**PROMPT**
Give back exactly the lines running from the line with "Cupones de descuento (340, 2508)" to the end of the entries, and only those lines.

**RECORDS TO USE**
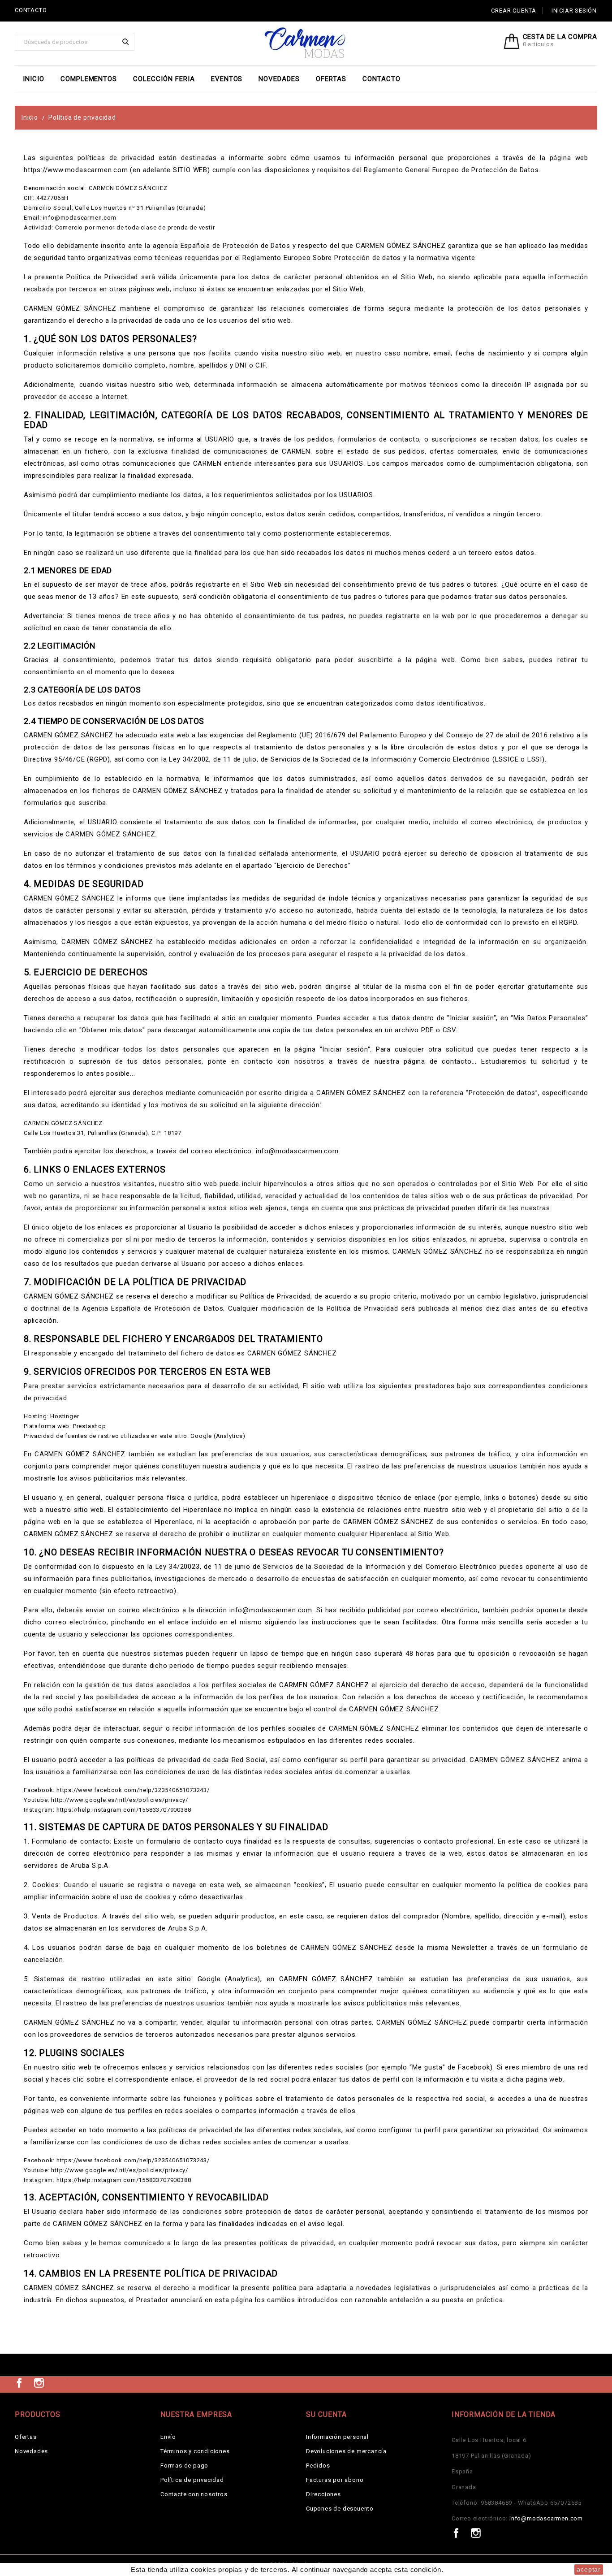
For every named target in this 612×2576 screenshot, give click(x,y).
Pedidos (318, 2465)
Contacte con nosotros (194, 2494)
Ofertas (331, 79)
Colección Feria (163, 79)
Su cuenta (326, 2414)
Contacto (381, 79)
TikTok (58, 2383)
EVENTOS (227, 79)
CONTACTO (31, 10)
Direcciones (323, 2494)
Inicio (33, 79)
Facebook (19, 2383)
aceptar (589, 2569)
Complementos (88, 79)
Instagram (39, 2383)
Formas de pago (184, 2465)
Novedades (279, 79)
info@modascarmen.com (546, 2518)
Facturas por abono (334, 2479)
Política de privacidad (192, 2479)
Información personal (337, 2436)
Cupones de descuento (340, 2508)
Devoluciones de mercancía (346, 2451)
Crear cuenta (513, 10)
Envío (168, 2436)
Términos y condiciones (195, 2451)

**REPLY**
Cupones de descuento (340, 2508)
Devoluciones de mercancía (346, 2451)
Crear cuenta (513, 10)
Envío (168, 2436)
Términos y condiciones (195, 2451)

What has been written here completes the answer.